A confermare le parole del Ministro anche Greenpeace Russia, ma anche un esperto italiano. “La nube verde rilevata a Mosca, se fosse confermato trattarsi di un denso agglomerato di polline di betulla, costituirebbe un evento relativamente raro ma assolutamente naturale”, ha sottolineato Massimo Triggiani, Presidente della Società Italiana Allergologia e Immunologia Clinica. “Le betulle sono alberi piuttosto alti (anche 30 metri), molto diffusi nel Nord Europa ed in Russia. Il loro periodo di pollinazione è relativamente precoce e va da marzo a maggio. I pollini di betulla possono essere trasportati dal vento anche a lunghissime distanze. Nelle zone dove gli alberi sono molto diffusi ed in certe condizioni in cui la pollinazione risulta particolarmente abbondante ed improvvisa come, ad esempio, avviene quando le temperature si alzano all’improvviso dopo un periodo di abbondanti piogge, è possibile che possano avvenire fenomeni come quello descritto nelle periferia di Mosca”.
 
Un allarme dunque che non riguarda tutta la popolazione,ma sicuramente che potrebbe preoccupare i soggetti allergici. “I pollini di betulla sono considerati altamente allergizzanti e sono tra i principali responsabili di allergie respiratorie nel Nord Europa”, ha spiegato ancora Triggiani. “In Italia, le allergie causate dalla betulla, in particolare la rinite, la congiuntivite e l’asma, sono in progressivo aumento negli ultimi anni. Si stima che attualmente il 15% della popolazione del Nord Italia sia sensibilizzata alla betulla. Il rischio di una improvvisa ed abbondante pollinazione di questi alberi è soprattutto quello di innescare delle reazioni allergiche anche molto severe con sintomi nasali (naso chiuso, starnuti, prurito lacrimazione) e difficoltà respiratoria di particolare gravità” (leggi il Dossier Allergie su Quotidiano Sanità).

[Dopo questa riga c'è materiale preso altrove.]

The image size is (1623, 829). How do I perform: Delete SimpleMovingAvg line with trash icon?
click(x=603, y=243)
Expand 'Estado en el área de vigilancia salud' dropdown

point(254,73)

Tuttavia, per fortuna, la possibilità che si verifichi un evento del genere nel nostro paese è si piuttosto bassa. “In Italia, per le particolari condizioni climatiche, la betulla cresce ad altitudini superiori ai 900 metri ed è diffusa soprattutto sull’arco alpino e sulla dorsale appenninica. Negli ultimi anni, tuttavia, questi alberi sono stati introdotti sempre più nelle nostre città come elemento ornamentale dell’arredo urbano”, ha commentato il presidente Siaic. “Questo ha fatto sì che i pollini di betulla siano ormai abbondanti nel periodo di pollinazione anche nelle aree urbane soprattutto del Nord Italia. Tuttavia, la quantità limitata di betulle nelle aree urbane e le condizioni climatiche, più miti e con cambiamenti meno repentini di temperature, rendono un fenomeno come quello registrato a Mosca un evento molto poco probabile, anche se non impossibile, nel nostro Paese”.